__Problem description__: Output all of the entries below precisely as written.

__Materials provided__:
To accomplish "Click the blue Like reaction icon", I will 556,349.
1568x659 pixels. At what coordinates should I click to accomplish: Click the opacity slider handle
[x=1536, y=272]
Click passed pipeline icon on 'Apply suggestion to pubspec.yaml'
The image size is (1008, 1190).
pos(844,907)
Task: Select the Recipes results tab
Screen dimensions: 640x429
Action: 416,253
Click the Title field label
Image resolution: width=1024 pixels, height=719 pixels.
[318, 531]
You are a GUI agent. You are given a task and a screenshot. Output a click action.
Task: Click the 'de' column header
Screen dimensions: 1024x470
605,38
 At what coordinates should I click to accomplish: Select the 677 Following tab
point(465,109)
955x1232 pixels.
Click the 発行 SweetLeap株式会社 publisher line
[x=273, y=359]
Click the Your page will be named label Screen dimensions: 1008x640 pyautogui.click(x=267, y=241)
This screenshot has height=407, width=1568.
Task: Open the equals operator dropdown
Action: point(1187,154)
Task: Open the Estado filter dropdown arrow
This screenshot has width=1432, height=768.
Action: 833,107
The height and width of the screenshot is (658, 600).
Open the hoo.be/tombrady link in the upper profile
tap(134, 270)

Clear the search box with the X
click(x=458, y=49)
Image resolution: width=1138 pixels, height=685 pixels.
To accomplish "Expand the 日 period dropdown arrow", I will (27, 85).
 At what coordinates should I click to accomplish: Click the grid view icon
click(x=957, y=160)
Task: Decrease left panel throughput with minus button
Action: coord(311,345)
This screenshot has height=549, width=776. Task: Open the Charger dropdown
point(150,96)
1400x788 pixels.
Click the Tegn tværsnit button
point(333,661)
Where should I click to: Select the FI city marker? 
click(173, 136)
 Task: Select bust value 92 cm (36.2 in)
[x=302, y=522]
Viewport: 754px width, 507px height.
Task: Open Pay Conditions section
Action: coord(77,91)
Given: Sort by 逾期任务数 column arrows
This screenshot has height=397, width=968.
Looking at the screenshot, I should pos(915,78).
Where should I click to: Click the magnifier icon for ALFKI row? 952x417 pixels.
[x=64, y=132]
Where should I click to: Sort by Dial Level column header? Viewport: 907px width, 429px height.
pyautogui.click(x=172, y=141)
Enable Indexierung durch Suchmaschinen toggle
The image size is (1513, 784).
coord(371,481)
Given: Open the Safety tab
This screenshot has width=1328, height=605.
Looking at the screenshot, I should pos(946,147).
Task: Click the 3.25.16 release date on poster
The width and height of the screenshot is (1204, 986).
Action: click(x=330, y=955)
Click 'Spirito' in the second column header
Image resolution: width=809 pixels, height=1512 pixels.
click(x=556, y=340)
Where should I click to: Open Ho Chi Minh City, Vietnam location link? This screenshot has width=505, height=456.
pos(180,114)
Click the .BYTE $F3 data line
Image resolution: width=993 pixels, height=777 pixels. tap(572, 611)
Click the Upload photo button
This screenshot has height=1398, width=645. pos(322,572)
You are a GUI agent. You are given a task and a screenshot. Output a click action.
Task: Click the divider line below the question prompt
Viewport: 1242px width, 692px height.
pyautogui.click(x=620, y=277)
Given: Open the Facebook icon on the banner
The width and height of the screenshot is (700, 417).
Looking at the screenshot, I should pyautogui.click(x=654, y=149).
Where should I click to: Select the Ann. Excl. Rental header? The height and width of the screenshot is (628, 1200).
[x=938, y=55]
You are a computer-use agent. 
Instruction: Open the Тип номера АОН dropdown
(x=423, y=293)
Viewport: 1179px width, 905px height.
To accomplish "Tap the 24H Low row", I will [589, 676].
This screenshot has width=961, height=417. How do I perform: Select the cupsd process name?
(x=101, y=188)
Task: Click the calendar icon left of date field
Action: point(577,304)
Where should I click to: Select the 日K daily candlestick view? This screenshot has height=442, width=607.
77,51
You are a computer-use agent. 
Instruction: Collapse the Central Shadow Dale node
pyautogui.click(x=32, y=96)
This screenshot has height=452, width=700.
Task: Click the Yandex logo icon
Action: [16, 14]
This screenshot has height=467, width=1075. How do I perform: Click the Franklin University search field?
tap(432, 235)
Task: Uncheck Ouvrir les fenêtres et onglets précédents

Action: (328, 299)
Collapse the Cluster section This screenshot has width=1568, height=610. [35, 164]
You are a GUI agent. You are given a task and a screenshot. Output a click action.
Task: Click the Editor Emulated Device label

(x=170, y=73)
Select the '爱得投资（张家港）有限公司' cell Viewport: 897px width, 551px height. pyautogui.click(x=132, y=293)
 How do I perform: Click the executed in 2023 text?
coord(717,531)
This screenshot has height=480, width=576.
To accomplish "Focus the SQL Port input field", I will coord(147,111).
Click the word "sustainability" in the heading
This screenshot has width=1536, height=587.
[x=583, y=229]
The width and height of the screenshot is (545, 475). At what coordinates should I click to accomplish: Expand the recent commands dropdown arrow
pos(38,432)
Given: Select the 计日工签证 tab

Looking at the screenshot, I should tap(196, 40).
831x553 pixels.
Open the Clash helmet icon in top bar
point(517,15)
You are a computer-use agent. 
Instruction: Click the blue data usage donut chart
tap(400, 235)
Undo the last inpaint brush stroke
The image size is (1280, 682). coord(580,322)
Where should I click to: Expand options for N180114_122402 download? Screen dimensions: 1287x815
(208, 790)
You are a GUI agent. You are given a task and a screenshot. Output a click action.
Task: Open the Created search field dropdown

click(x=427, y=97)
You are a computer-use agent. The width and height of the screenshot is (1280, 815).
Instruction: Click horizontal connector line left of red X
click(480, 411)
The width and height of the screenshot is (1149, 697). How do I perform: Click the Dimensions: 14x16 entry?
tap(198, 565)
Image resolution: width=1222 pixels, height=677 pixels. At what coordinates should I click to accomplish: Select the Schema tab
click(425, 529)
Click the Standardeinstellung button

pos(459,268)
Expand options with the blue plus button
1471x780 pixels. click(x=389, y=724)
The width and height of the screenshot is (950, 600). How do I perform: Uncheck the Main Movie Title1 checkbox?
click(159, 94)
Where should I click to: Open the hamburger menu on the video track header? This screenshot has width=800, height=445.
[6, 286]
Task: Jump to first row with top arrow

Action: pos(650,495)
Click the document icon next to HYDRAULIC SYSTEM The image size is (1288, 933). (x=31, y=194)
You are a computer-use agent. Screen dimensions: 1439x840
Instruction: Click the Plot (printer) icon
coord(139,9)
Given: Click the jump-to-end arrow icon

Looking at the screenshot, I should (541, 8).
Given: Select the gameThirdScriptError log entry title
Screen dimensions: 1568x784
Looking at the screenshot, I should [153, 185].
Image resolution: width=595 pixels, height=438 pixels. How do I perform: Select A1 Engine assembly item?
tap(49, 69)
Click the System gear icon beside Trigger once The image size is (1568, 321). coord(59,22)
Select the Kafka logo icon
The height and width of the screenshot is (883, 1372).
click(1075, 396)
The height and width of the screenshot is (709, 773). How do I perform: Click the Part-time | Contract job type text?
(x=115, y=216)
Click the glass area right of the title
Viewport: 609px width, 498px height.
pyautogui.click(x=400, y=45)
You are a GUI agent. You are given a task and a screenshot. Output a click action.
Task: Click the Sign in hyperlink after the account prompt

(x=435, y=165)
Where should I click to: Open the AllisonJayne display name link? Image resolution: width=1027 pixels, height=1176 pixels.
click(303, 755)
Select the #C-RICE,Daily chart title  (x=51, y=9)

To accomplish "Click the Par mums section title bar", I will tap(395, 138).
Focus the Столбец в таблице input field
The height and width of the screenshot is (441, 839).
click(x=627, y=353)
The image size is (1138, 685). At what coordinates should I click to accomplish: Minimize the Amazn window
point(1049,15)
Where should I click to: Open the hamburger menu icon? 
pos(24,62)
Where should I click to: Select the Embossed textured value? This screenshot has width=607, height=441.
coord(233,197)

__Answer space__:
To accomplish "Click the blue Like reaction icon", I will 556,349.
1568x659 pixels. At what coordinates should I click to accomplish: Click the opacity slider handle
[x=1536, y=272]
Click passed pipeline icon on 'Apply suggestion to pubspec.yaml'
The image size is (1008, 1190).
pos(844,907)
Task: Select the Recipes results tab
Screen dimensions: 640x429
Action: 416,253
Click the Title field label
Image resolution: width=1024 pixels, height=719 pixels.
[318, 531]
You are a GUI agent. You are given a task and a screenshot. Output a click action.
Task: Click the 'de' column header
Screen dimensions: 1024x470
605,38
 At what coordinates should I click to accomplish: Select the 677 Following tab
point(465,109)
955x1232 pixels.
Click the 発行 SweetLeap株式会社 publisher line
[x=273, y=359]
Click the Your page will be named label Screen dimensions: 1008x640 pyautogui.click(x=267, y=241)
This screenshot has height=407, width=1568.
Task: Open the equals operator dropdown
Action: point(1187,154)
Task: Open the Estado filter dropdown arrow
This screenshot has width=1432, height=768.
Action: 833,107
The height and width of the screenshot is (658, 600).
Open the hoo.be/tombrady link in the upper profile
tap(134, 270)

Clear the search box with the X
click(x=458, y=49)
Image resolution: width=1138 pixels, height=685 pixels.
To accomplish "Expand the 日 period dropdown arrow", I will (27, 85).
 At what coordinates should I click to accomplish: Click the grid view icon
click(x=957, y=160)
Task: Decrease left panel throughput with minus button
Action: coord(311,345)
This screenshot has height=549, width=776. Task: Open the Charger dropdown
point(150,96)
1400x788 pixels.
Click the Tegn tværsnit button
point(333,661)
Where should I click to: Select the FI city marker? 
click(173, 136)
 Task: Select bust value 92 cm (36.2 in)
[x=302, y=522]
Viewport: 754px width, 507px height.
Task: Open Pay Conditions section
Action: coord(77,91)
Given: Sort by 逾期任务数 column arrows
This screenshot has height=397, width=968.
Looking at the screenshot, I should pos(915,78).
Where should I click to: Click the magnifier icon for ALFKI row? 952x417 pixels.
[x=64, y=132]
Where should I click to: Sort by Dial Level column header? Viewport: 907px width, 429px height.
pyautogui.click(x=172, y=141)
Enable Indexierung durch Suchmaschinen toggle
The image size is (1513, 784).
coord(371,481)
Given: Open the Safety tab
This screenshot has width=1328, height=605.
Looking at the screenshot, I should pos(946,147).
Task: Click the 3.25.16 release date on poster
The width and height of the screenshot is (1204, 986).
Action: click(x=330, y=955)
Click 'Spirito' in the second column header
Image resolution: width=809 pixels, height=1512 pixels.
click(x=556, y=340)
Where should I click to: Open Ho Chi Minh City, Vietnam location link? This screenshot has width=505, height=456.
pos(180,114)
Click the .BYTE $F3 data line
Image resolution: width=993 pixels, height=777 pixels. tap(572, 611)
Click the Upload photo button
This screenshot has height=1398, width=645. pos(322,572)
You are a GUI agent. You are given a task and a screenshot. Output a click action.
Task: Click the divider line below the question prompt
Viewport: 1242px width, 692px height.
pyautogui.click(x=620, y=277)
Given: Open the Facebook icon on the banner
The width and height of the screenshot is (700, 417).
Looking at the screenshot, I should pyautogui.click(x=654, y=149).
Where should I click to: Select the Ann. Excl. Rental header? The height and width of the screenshot is (628, 1200).
[x=938, y=55]
You are a computer-use agent. 
Instruction: Open the Тип номера АОН dropdown
(x=423, y=293)
Viewport: 1179px width, 905px height.
To accomplish "Tap the 24H Low row", I will [589, 676].
This screenshot has width=961, height=417. How do I perform: Select the cupsd process name?
(x=101, y=188)
Task: Click the calendar icon left of date field
Action: point(577,304)
Where should I click to: Select the 日K daily candlestick view? This screenshot has height=442, width=607.
77,51
You are a computer-use agent. 
Instruction: Collapse the Central Shadow Dale node
pyautogui.click(x=32, y=96)
This screenshot has height=452, width=700.
Task: Click the Yandex logo icon
Action: [16, 14]
This screenshot has height=467, width=1075. How do I perform: Click the Franklin University search field?
tap(432, 235)
Task: Uncheck Ouvrir les fenêtres et onglets précédents

Action: (328, 299)
Collapse the Cluster section This screenshot has width=1568, height=610. [35, 164]
You are a GUI agent. You are given a task and a screenshot. Output a click action.
Task: Click the Editor Emulated Device label

(x=170, y=73)
Select the '爱得投资（张家港）有限公司' cell Viewport: 897px width, 551px height. pyautogui.click(x=132, y=293)
 How do I perform: Click the executed in 2023 text?
coord(717,531)
This screenshot has height=480, width=576.
To accomplish "Focus the SQL Port input field", I will coord(147,111).
Click the word "sustainability" in the heading
This screenshot has width=1536, height=587.
[x=583, y=229]
The width and height of the screenshot is (545, 475). At what coordinates should I click to accomplish: Expand the recent commands dropdown arrow
pos(38,432)
Given: Select the 计日工签证 tab

Looking at the screenshot, I should tap(196, 40).
831x553 pixels.
Open the Clash helmet icon in top bar
point(517,15)
You are a computer-use agent. 
Instruction: Click the blue data usage donut chart
tap(400, 235)
Undo the last inpaint brush stroke
The image size is (1280, 682). coord(580,322)
Where should I click to: Expand options for N180114_122402 download? Screen dimensions: 1287x815
(208, 790)
You are a GUI agent. You are given a task and a screenshot. Output a click action.
Task: Open the Created search field dropdown

click(x=427, y=97)
You are a computer-use agent. The width and height of the screenshot is (1280, 815).
Instruction: Click horizontal connector line left of red X
click(480, 411)
The width and height of the screenshot is (1149, 697). How do I perform: Click the Dimensions: 14x16 entry?
tap(198, 565)
Image resolution: width=1222 pixels, height=677 pixels. At what coordinates should I click to accomplish: Select the Schema tab
click(425, 529)
Click the Standardeinstellung button

pos(459,268)
Expand options with the blue plus button
1471x780 pixels. click(x=389, y=724)
The width and height of the screenshot is (950, 600). How do I perform: Uncheck the Main Movie Title1 checkbox?
click(159, 94)
Where should I click to: Open the hamburger menu on the video track header? This screenshot has width=800, height=445.
[6, 286]
Task: Jump to first row with top arrow

Action: pos(650,495)
Click the document icon next to HYDRAULIC SYSTEM The image size is (1288, 933). (x=31, y=194)
You are a computer-use agent. Screen dimensions: 1439x840
Instruction: Click the Plot (printer) icon
coord(139,9)
Given: Click the jump-to-end arrow icon

Looking at the screenshot, I should (541, 8).
Given: Select the gameThirdScriptError log entry title
Screen dimensions: 1568x784
Looking at the screenshot, I should [153, 185].
Image resolution: width=595 pixels, height=438 pixels. How do I perform: Select A1 Engine assembly item?
tap(49, 69)
Click the System gear icon beside Trigger once The image size is (1568, 321). coord(59,22)
Select the Kafka logo icon
The height and width of the screenshot is (883, 1372).
click(1075, 396)
The height and width of the screenshot is (709, 773). How do I perform: Click the Part-time | Contract job type text?
(x=115, y=216)
Click the glass area right of the title
Viewport: 609px width, 498px height.
pyautogui.click(x=400, y=45)
You are a GUI agent. You are given a task and a screenshot. Output a click action.
Task: Click the Sign in hyperlink after the account prompt

(x=435, y=165)
Where should I click to: Open the AllisonJayne display name link? Image resolution: width=1027 pixels, height=1176 pixels.
click(303, 755)
Select the #C-RICE,Daily chart title  (x=51, y=9)

To accomplish "Click the Par mums section title bar", I will tap(395, 138).
Focus the Столбец в таблице input field
The height and width of the screenshot is (441, 839).
click(x=627, y=353)
The image size is (1138, 685). At what coordinates should I click to accomplish: Minimize the Amazn window
point(1049,15)
Where should I click to: Open the hamburger menu icon? 
pos(24,62)
Where should I click to: Select the Embossed textured value? This screenshot has width=607, height=441.
coord(233,197)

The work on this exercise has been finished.